According to the article, the rebirth of PBS as an independently funded public trust would:

  • Take it off the annual federal dole
  • Remove corporate sponsorship
  • Free service of censorship pressures of private funding
  • Give the public a place for alternative views and independent analysis

“It’s time to give it its trust fund. All we need is the political will. Our democracy deserves no less.”


Snowden Coverage and Advocacy Journalism

The Edward Snowden government leaks have created a war between the U.S. corporate media system and independent media outlets. Here’s a refresher on the Snowden leaks and NSA surveillance on privacy rights.

In his article for the Huffington Post, Jeff Cohen discusses the implications of TV hosts and news panelists who refer to the government with the pronoun “We.” Even though polls show that more than half of the American public believe Snowden’s leak of NSA spying was a good thing, these voices are excluded from mainstream media. Instead, these news outlets focus on questions like: “‘How much damage has Snowden caused? How will he be brought to justice?‘”

“I would arrest him and I’d almost arrest Glenn Greenwald,” said Andrew Ross Sorkin, New York Times journalist and CNBC talking head. “We’ve screwed this up to even let him get to Russia.”

By “we,” Sorkin is referring to the government. However, the last time I checked, journalism serves as a check on the government, not a partnership with it.

In an interview with Glenn Greenwald, NBC’s David Gregory asked the factually-misleading question: “To the extent that you have aided and abetted Snowden, even in his current movements, why shouldn’t you be charged with a crime?”

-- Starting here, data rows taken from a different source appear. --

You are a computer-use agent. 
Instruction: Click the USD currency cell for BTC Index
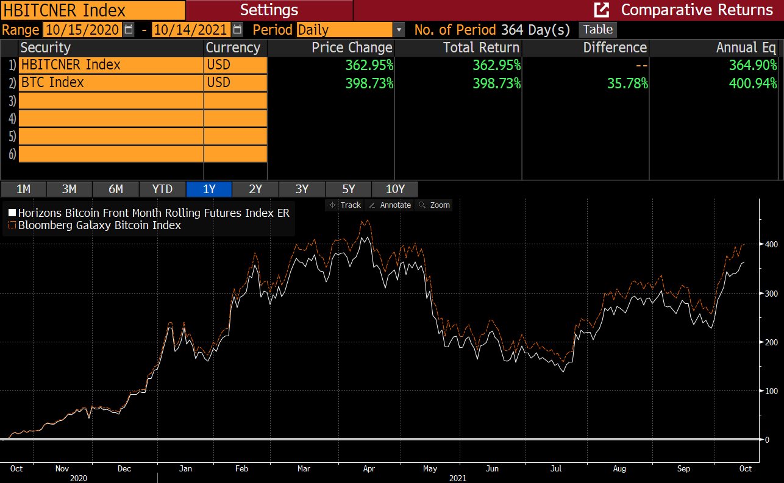(x=235, y=83)
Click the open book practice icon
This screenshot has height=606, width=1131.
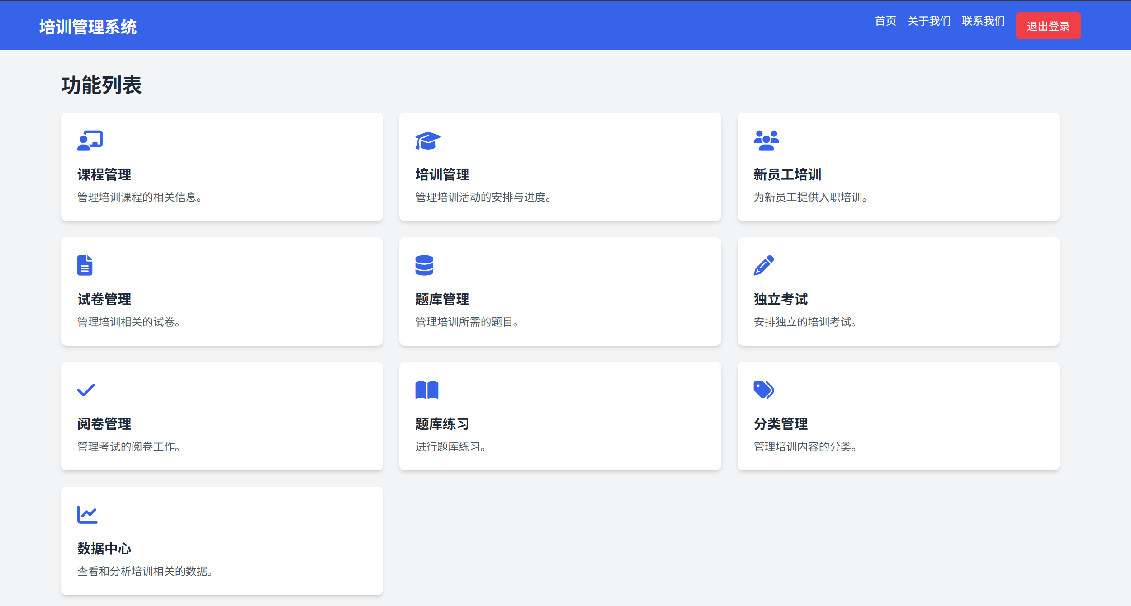[x=427, y=390]
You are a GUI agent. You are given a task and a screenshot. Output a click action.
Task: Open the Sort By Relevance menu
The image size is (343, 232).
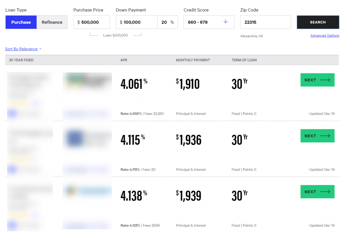click(x=21, y=49)
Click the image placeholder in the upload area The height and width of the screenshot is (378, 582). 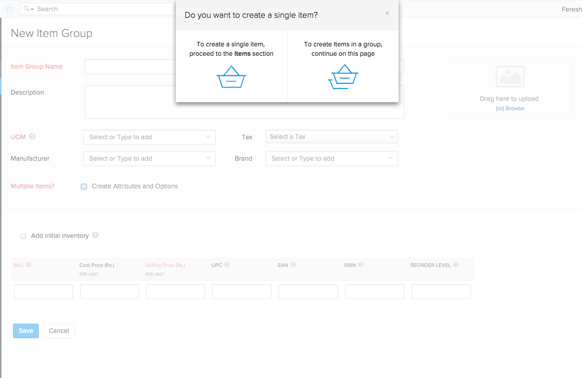(x=509, y=76)
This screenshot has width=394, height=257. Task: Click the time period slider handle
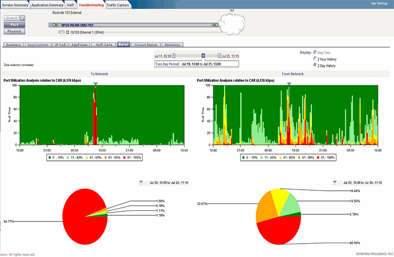(x=203, y=56)
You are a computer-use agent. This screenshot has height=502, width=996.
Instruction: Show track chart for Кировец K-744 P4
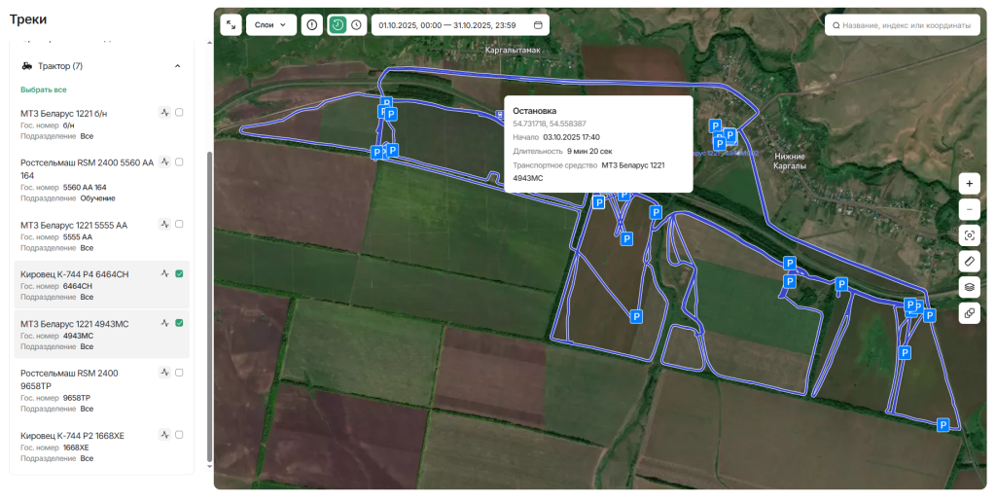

Greenwald’s response: “I think it’s pretty extraordinary that anybody who would call themselves a journalist would publicly muse about whether or not other journalists should be charged with felonies.”

Defining who is and who is not a journalist has recently become a concerning issue. In an article for the New York Times, David Carr discusses the difficulties in discerning the “isms,” that is, journalism and activism.

The line between who is a journalist and who is an activist has become increasingly blurred in the case of Greenwald. Greenwald is an activist who is “deeply suspicious of government and national security apparatus” and a “zealous defender of privacy and civil rights.” Greenwald is also a journalist.

“All activists are not journalists, but all real journalists are activists. Journalism has a value, a purpose — to serve as a check on power.” -Glenn Greenwald

Because someone is an advocate does not mean they are the opposite of a journalist. Greenwald is no exception. Greenwald, along with other independent bloggers and independent organizations, scare the established mainstream media. This advocacy journalism has gained new traction as mainstream media continue to dominate news and fail to accurately report the issues at hand.